Copy the lines from the line with "Click the FireEye Developer Hub main heading" up to and including the line with "click(319, 356)", swapping "heading" for "title" and keeping everything else the same. Omit the pictures.
**** Entries
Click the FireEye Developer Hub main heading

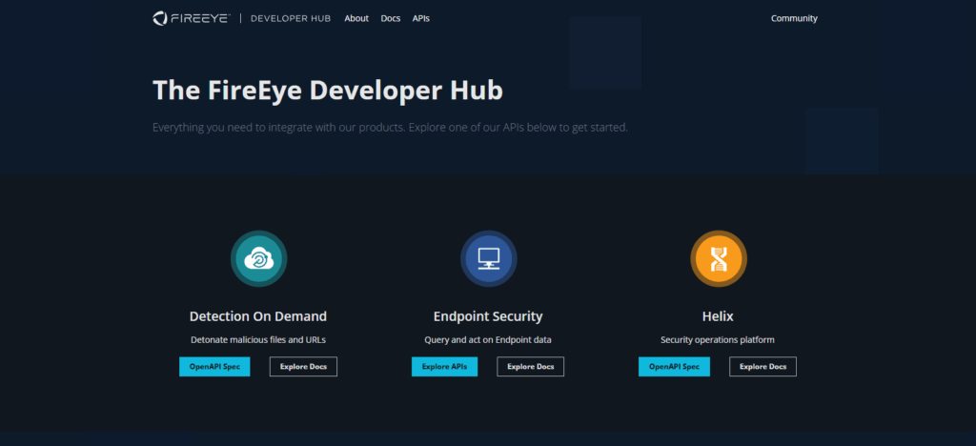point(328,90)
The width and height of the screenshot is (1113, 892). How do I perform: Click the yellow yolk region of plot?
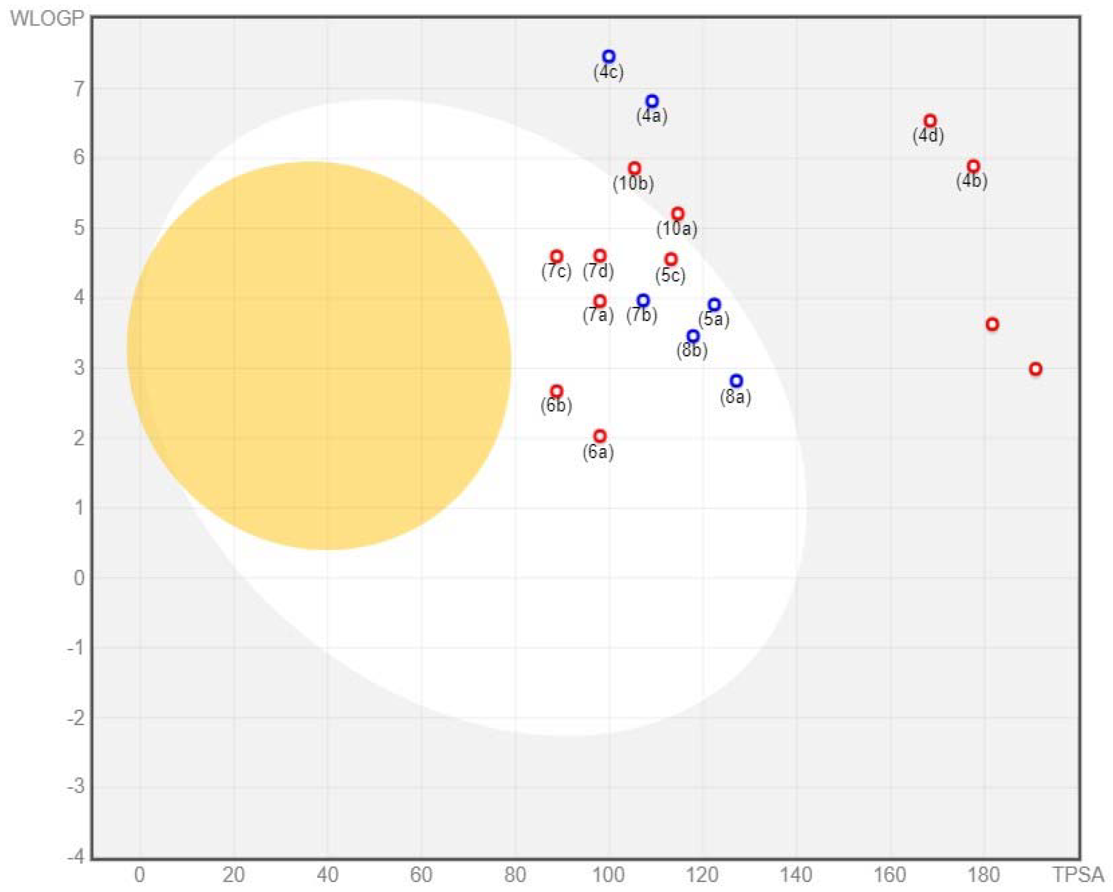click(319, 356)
********
**** Entries
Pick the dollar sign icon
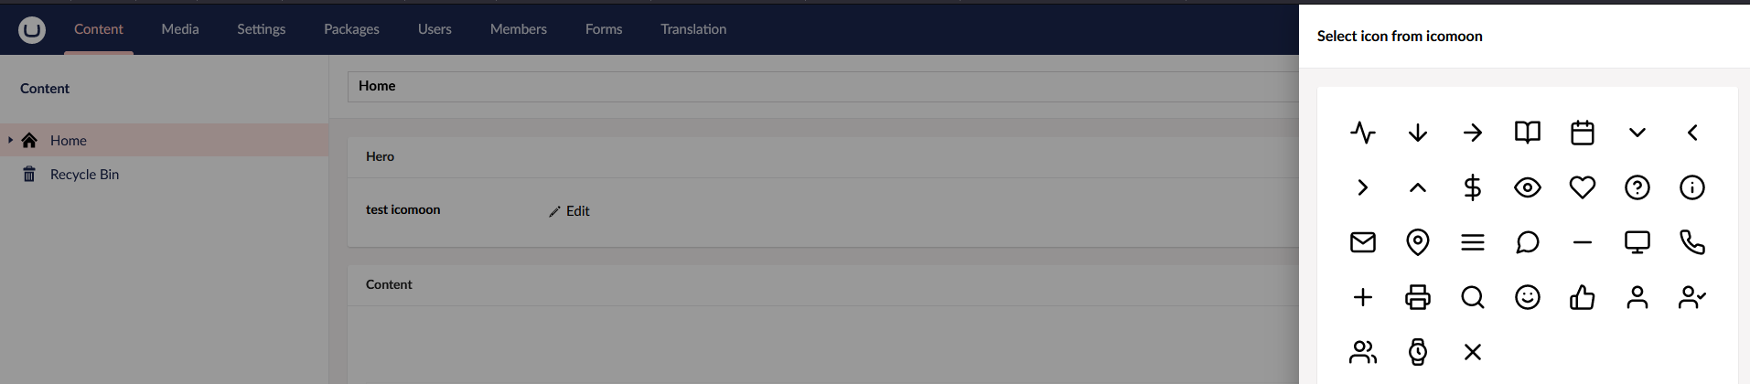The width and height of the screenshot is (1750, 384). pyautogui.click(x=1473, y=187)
********
### Reply
Click the FireEye Developer Hub main title

point(328,90)
The width and height of the screenshot is (1113, 892). How do I perform: Click the yellow yolk region of plot?
click(319, 356)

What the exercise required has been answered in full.